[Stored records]
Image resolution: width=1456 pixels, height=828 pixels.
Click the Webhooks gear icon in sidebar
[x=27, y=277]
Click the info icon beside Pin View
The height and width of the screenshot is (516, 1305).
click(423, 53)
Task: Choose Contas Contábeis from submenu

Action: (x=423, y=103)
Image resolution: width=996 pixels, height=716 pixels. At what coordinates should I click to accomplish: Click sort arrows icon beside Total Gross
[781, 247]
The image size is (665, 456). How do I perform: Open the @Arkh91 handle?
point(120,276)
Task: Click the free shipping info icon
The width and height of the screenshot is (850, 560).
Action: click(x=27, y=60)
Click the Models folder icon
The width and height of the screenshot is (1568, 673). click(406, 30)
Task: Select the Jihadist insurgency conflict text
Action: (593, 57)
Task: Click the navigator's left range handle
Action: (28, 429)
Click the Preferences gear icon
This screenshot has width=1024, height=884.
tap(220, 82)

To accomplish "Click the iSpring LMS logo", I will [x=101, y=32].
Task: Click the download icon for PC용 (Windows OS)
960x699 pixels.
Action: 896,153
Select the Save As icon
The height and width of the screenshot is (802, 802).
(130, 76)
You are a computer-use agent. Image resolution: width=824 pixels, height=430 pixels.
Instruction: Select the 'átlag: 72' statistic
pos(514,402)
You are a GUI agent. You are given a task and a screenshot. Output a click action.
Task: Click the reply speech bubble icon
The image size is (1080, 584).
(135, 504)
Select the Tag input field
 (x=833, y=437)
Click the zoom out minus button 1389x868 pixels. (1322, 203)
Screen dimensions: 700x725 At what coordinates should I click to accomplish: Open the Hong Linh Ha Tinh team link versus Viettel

** Aim of the exercise **
Using the records above, restate word for word the lines from the one with "The height and width of the screenshot is (802, 802)." through the one with "Click the zoom", both included.

** Result of this exercise **
The height and width of the screenshot is (802, 802).
(130, 76)
You are a computer-use agent. Image resolution: width=824 pixels, height=430 pixels.
Instruction: Select the 'átlag: 72' statistic
pos(514,402)
You are a GUI agent. You are given a task and a screenshot. Output a click action.
Task: Click the reply speech bubble icon
The image size is (1080, 584).
(135, 504)
Select the Tag input field
 (x=833, y=437)
Click the zoom out minus button 1389x868 pixels. (1322, 203)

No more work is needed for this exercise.